A Creditors Voluntary Liquidation, or CVL, is the formal process directors use to close a company that can no longer pay its debts. The directors, not a court, start it: shareholders pass a resolution (75% by value) to wind the company up and appoint a Licensed Insolvency Practitioner as liquidator. The liquidator sells the assets, pays creditors in the legal order of priority and deals with employee claims through the Redundancy Payments Service. A straightforward CVL typically costs from around £4,000 to £7,000 plus VAT, usually met from company assets. Choosing a CVL voluntarily, rather than waiting to be wound up by the court, generally protects directors better because it shows you acted responsibly once you knew the company was insolvent. It is the single most common corporate insolvency procedure in the UK. Insolvency Service, gov.uk

Key facts
Who starts it
The directors (shareholders pass a 75% resolution)
Who runs it
A Licensed Insolvency Practitioner as liquidator
Typical cost
From ~£4,000 to £7,000 plus VAT, usually from assets
Best for
An insolvent company with no realistic rescue
Director benefit
Shows you acted responsibly; reduces wrongful-trading risk

CVL versus being wound up by the court

If you do nothing, a creditor can present a winding-up petition and force a compulsory liquidation. A CVL is the controlled alternative: you choose the timing and the practitioner, and you demonstrate that you put creditors first as soon as you understood the position. That distinction matters when the liquidator later reviews your conduct as a director.

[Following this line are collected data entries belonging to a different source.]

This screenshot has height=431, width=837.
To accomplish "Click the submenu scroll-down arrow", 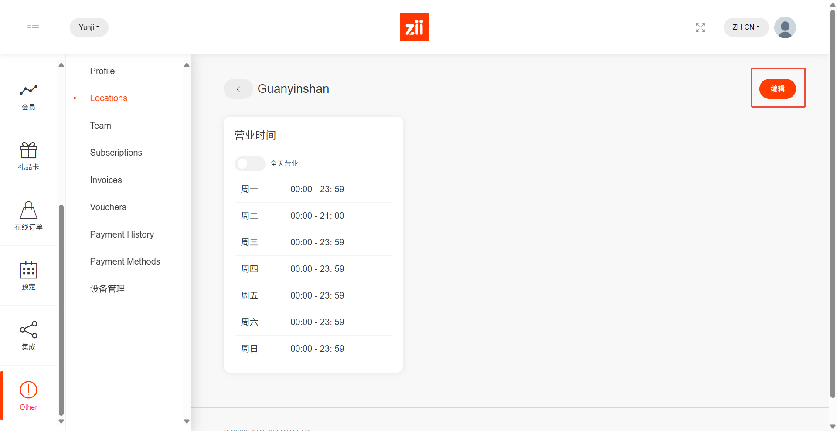I will pos(187,421).
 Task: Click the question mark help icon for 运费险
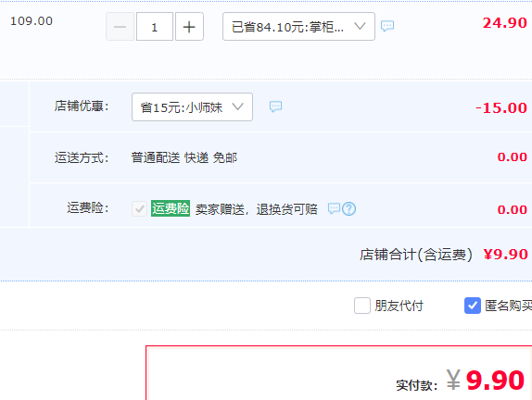click(348, 209)
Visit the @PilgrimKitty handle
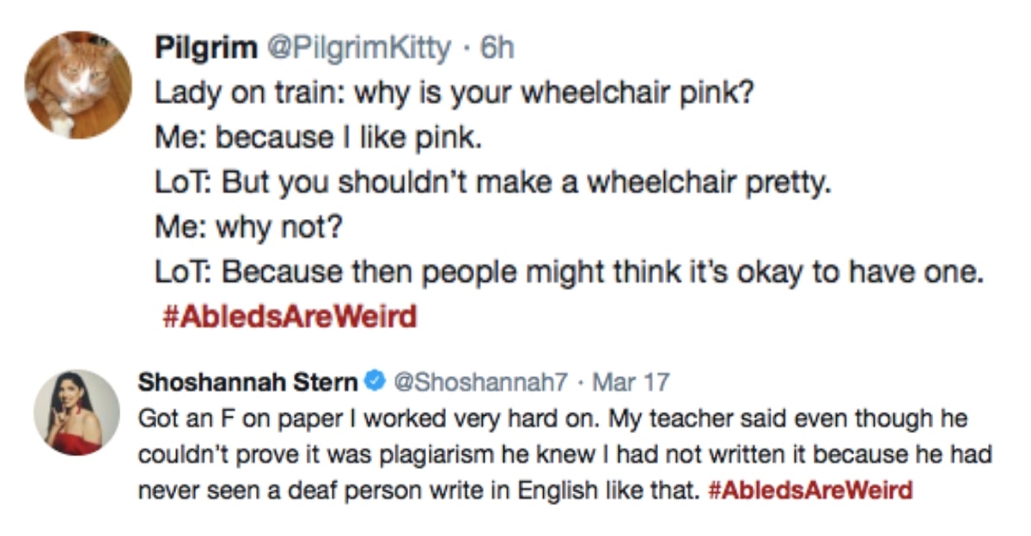 (358, 49)
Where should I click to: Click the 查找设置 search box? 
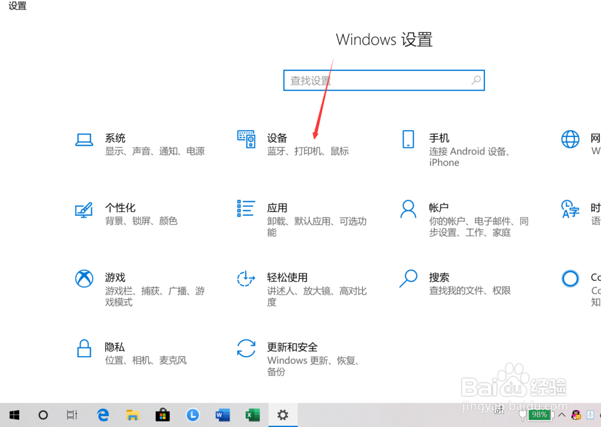tap(384, 80)
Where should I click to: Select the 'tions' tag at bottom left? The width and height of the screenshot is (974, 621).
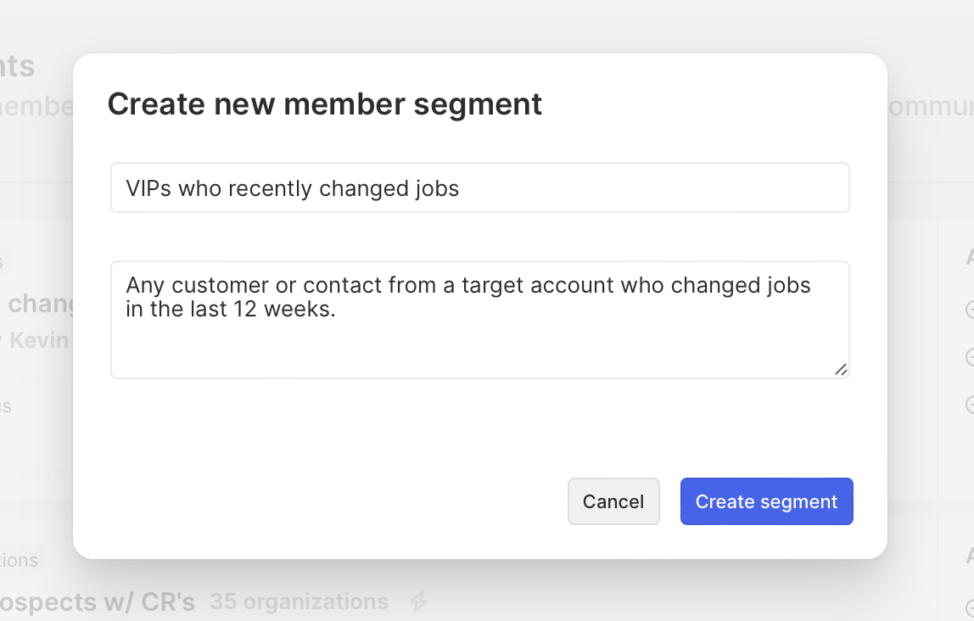point(20,560)
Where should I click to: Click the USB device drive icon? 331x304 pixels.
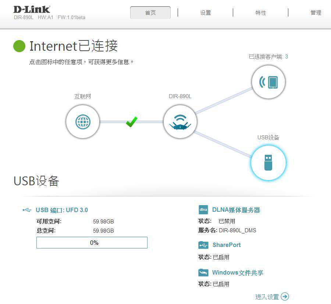(x=268, y=162)
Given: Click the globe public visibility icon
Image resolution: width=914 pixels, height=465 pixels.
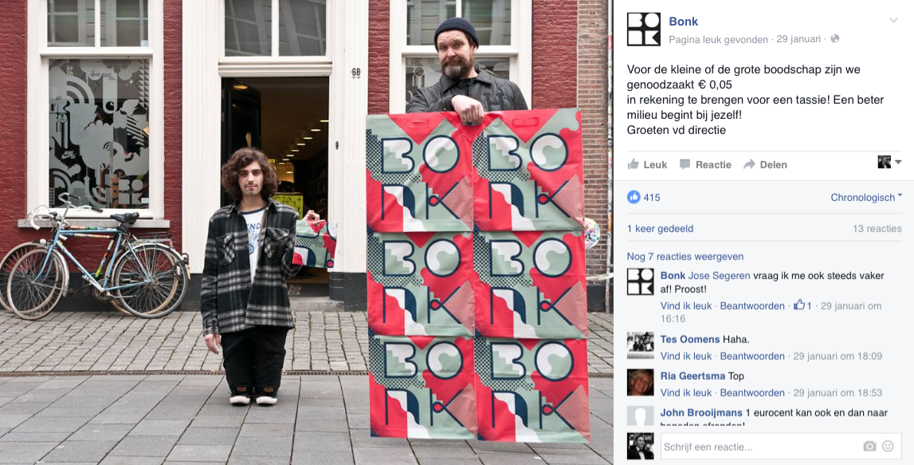Looking at the screenshot, I should pyautogui.click(x=835, y=39).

What it means for staff and for you

Employees are made redundant and can claim statutory pay, holiday and notice from the Redundancy Payments Service, and so can many director-employees. You will not be personally liable for company debts unless you gave a personal guarantee or have an overdrawn director loan account.

Common questions

How quickly can a CVL be done?

Often within two to three weeks of first contact, faster if a creditor is threatening court action. The practitioner prepares the paperwork, holds the decision procedures and then takes over.

Do I have to attend court for a CVL?

No. A CVL is an out-of-court process. Court only comes into it if a creditor petitions to wind the company up first, which is the very thing a CVL is designed to pre-empt.

Can I claim redundancy as a director in a CVL?

Often yes, if you were genuinely employed under a contract, paid through PAYE, worked enough hours and had at least two years service. See our director redundancy calculator.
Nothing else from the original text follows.